Raphael Awen is co-creator, teacher, and facilitator of SoulFullHeart. Visit soulfullheart.org for more information about sessions, events, videos, etc. 

Avalon Activations: Sacred Union Experiences in Avalon

By Jelelle Awen

Oh, these Avalon energies stir up sacred union within and with other as the Michael and Mary energy lines vibrate all around you! These ley lines of masculine and feminine energies are entwining and overlapping…..and then flowing away from each other again….only to return back into each other’s embrace again like lovers do.

These energy serpents spiral around the Tor together in a steady procession and then climax, bursting out on the top of the Holy Hill’s crown chakra…again, like lovers do! Once, powerful standing stones stood in a circle to capture this outward flow and redirect it within, connect it within the circle of souls gathered, and network it to the Stars and beyond.

We can bring these energies from the Tor now into our bodies and receive a template for a balanced flow there again of masculine and feminine. That which was once polarized can find union…and Mother Gaia shows us the way.

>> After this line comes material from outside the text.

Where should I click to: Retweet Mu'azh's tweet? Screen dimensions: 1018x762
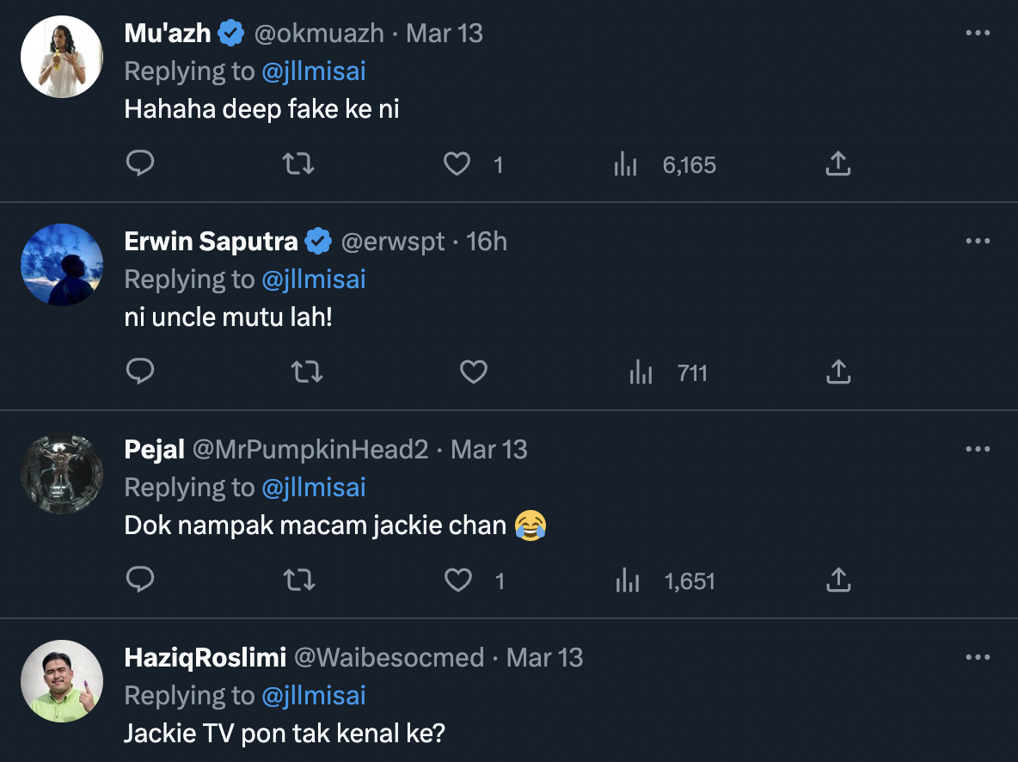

In this moment, I am in lovemaking afterglow with my beloved and feeling the energies of our sacred union dance move into new terrains and places of discovery from being here in these Avalon energies over a week now. Raphael and I had some tension and friction move through in the first days here….as many couples experience coming here.

Yet, we came into balance again, as we always eventually do, by going within and feeling our ‘sides’ of it. The parts of us and soul aspects (so triggered up here!) that need our attention and love receive it through the process of openness, curiosity and space from reaction.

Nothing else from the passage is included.